Ayer, un hombre fue asesinado a tiros en la estación Gamarra de la línea 1 del metro de Lima, en La Victoria, y en medio de la violencia desatada por los autores del crimen resultó herido también un vendedor de café que, felizmente, fue rápidamente conducido al hospital Dos de Mayo y ahora se encuentra estable. Las circunstancias del ataque todavía no están claras, pero, por el lugar donde se produjo, es presumible que se trate de un nuevo caso de sicariato asociado al transporte. Cabe anotar que pocos días antes un desconocido realizó disparos contra la galería Modelli, ubicada frente al Parque Cánepa, y luego huyó con un cómplice en motocicleta. Ambos hechos, además, han ocurrido en pleno estado de emergencia.
La escena de la ejecución en la estación Gamarra es desde luego escalofriante, pero se está volviendo rutinaria en nuestro país. El año pasado, la cifra de muertes por homicidio fue de 2.226, un 7% más que el año anterior. Y hasta ahora nada sugiere que en el 2026 esa situación vaya a cambiar. Solo en Lima Metropolitana, la primera semana de este año se registraron más de 10 asesinatos. La conclusión a la que lleva este cuadro es evidente: las medidas de combate contra este tipo de delito dictadas hasta el momento no están dando resultado. Mientras tanto, la ciudadanía sigue a la espera del Plan Nacional de Seguridad, cuya puesta en vigor ha sido postergada ya dos veces y que ha sido anunciada para mañana.
Lo cierto es que, enredado en sus problemas por el llamado ‘Chifagate’ y las concesiones de órdenes de servicio del Estado a jóvenes que visitaron Palacio de Gobierno poco antes, el presidente José Jerí no daría la impresión de estar dedicando atención a esta grave realidad. Existe por cierto también una posibilidad peor: la de que el mandatario y sus colaboradores no estén actuando a este respecto porque –más allá de patear puertas durante las requisas en los penales o montar un espectáculo teatral con la llegada del extraditado Erick Moreno– sencillamente no saben qué hacer...
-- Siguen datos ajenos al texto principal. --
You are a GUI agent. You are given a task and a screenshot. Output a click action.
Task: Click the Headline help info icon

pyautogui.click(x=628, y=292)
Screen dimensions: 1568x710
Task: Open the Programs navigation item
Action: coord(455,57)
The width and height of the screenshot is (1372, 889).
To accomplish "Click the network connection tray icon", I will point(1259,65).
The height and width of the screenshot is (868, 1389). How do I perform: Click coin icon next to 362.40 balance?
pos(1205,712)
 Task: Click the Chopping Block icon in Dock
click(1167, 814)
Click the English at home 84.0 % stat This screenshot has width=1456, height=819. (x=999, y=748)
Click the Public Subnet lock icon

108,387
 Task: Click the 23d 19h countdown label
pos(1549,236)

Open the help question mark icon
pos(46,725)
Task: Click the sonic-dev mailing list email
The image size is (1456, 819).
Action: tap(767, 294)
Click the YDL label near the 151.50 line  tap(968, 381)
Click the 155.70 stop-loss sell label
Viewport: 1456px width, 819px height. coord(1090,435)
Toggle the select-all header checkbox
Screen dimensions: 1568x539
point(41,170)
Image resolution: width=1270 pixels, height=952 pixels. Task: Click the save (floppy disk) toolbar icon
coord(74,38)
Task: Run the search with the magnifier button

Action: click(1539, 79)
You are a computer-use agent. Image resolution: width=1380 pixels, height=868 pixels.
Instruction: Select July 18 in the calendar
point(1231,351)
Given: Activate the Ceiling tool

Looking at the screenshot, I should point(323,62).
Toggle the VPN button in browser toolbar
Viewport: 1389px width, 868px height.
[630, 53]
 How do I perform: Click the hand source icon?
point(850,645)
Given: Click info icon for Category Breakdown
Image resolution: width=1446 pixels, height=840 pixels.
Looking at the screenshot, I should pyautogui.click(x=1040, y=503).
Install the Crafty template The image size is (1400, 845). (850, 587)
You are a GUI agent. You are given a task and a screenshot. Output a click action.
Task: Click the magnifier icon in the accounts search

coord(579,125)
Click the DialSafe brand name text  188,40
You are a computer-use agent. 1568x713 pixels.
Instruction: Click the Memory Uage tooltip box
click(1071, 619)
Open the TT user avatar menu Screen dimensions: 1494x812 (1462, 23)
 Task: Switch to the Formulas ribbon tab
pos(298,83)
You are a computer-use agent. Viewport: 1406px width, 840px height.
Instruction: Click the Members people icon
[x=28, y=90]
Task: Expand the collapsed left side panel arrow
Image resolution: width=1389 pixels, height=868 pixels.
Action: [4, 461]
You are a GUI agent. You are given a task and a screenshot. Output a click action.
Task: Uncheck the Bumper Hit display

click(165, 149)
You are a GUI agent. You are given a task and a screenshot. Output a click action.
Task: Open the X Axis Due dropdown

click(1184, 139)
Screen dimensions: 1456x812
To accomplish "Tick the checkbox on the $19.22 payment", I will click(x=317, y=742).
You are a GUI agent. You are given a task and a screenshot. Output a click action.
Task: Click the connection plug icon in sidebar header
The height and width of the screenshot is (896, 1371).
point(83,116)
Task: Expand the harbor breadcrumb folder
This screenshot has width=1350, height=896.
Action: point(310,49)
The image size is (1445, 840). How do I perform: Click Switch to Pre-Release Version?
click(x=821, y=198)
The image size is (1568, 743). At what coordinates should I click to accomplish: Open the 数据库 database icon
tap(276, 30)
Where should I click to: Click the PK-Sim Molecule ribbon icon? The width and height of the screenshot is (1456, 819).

Entre tanto, la muerte azota sin pausa a los transportistas y a otras personas vinculadas a ese sector; a veces por el simple hecho de encontrarse en el lugar equivocado cuando la violencia se desata. Habrá que estar atentos a lo que se anuncie mañana, pero, en honor a la verdad, las esperanzas de que el ya mentado Plan Nacional de Seguridad cambie el pavoroso trance que vivimos los peruanos a raíz de la expansión de la extorsión y el sicariato son escasas.